> _DIRECTIONS_
Look below for the line containing "[Church Of The Open Door] (822, 27)"; from there through the line containing "Работы за 2000 год (2) (71, 456)", both lines included, please set down each line exactly and nothing else.

> _TASK DATA_
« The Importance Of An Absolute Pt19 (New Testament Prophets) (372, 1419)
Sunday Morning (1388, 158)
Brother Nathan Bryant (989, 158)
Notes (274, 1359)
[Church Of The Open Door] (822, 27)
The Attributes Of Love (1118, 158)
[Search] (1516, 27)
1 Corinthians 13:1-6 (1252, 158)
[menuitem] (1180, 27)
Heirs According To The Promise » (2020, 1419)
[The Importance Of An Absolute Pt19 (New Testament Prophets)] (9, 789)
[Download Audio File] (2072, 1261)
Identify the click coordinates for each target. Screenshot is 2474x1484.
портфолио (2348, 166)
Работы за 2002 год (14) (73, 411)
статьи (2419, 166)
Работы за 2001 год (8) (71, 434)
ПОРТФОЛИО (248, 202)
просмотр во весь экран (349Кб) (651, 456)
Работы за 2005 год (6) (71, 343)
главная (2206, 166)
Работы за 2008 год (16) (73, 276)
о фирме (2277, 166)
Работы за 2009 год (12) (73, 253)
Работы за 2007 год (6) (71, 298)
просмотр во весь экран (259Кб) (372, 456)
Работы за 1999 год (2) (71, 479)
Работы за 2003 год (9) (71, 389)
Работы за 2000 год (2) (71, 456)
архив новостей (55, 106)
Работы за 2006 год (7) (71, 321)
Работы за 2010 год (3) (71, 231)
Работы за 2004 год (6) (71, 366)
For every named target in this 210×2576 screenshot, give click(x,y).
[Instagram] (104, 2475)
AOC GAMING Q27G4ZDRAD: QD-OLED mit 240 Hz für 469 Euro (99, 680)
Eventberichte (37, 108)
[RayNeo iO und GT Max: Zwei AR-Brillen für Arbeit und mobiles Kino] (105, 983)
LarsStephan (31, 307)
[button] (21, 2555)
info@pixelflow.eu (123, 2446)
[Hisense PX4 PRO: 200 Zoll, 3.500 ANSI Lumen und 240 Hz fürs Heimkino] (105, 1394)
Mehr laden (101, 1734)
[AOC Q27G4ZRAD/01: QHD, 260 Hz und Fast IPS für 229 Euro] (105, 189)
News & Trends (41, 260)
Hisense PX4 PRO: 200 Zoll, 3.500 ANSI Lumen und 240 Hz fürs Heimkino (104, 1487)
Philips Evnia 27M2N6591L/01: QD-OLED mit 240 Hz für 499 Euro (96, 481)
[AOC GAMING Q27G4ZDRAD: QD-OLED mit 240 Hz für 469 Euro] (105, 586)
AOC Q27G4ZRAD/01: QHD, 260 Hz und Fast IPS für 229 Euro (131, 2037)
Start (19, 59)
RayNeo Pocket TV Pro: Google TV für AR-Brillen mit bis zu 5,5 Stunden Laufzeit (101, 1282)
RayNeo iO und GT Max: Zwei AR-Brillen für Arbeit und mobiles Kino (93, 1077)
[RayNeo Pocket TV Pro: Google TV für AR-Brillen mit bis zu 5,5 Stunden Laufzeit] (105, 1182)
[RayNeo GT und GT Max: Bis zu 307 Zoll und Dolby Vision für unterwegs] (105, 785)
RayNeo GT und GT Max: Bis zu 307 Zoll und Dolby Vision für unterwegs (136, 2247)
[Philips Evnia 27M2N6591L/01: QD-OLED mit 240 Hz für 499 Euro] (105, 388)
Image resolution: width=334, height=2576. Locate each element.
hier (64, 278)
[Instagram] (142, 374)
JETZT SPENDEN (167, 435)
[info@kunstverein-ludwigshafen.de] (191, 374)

> _ANSWER SECTION_
[Church Of The Open Door] (822, 27)
The Attributes Of Love (1118, 158)
[Search] (1516, 27)
1 Corinthians 13:1-6 (1252, 158)
[menuitem] (1180, 27)
Heirs According To The Promise » (2020, 1419)
[The Importance Of An Absolute Pt19 (New Testament Prophets)] (9, 789)
[Download Audio File] (2072, 1261)
Identify the click coordinates for each target. Screenshot is 2474x1484.
портфолио (2348, 166)
Работы за 2002 год (14) (73, 411)
статьи (2419, 166)
Работы за 2001 год (8) (71, 434)
ПОРТФОЛИО (248, 202)
просмотр во весь экран (349Кб) (651, 456)
Работы за 2005 год (6) (71, 343)
главная (2206, 166)
Работы за 2008 год (16) (73, 276)
о фирме (2277, 166)
Работы за 2009 год (12) (73, 253)
Работы за 2007 год (6) (71, 298)
просмотр во весь экран (259Кб) (372, 456)
Работы за 1999 год (2) (71, 479)
Работы за 2003 год (9) (71, 389)
Работы за 2000 год (2) (71, 456)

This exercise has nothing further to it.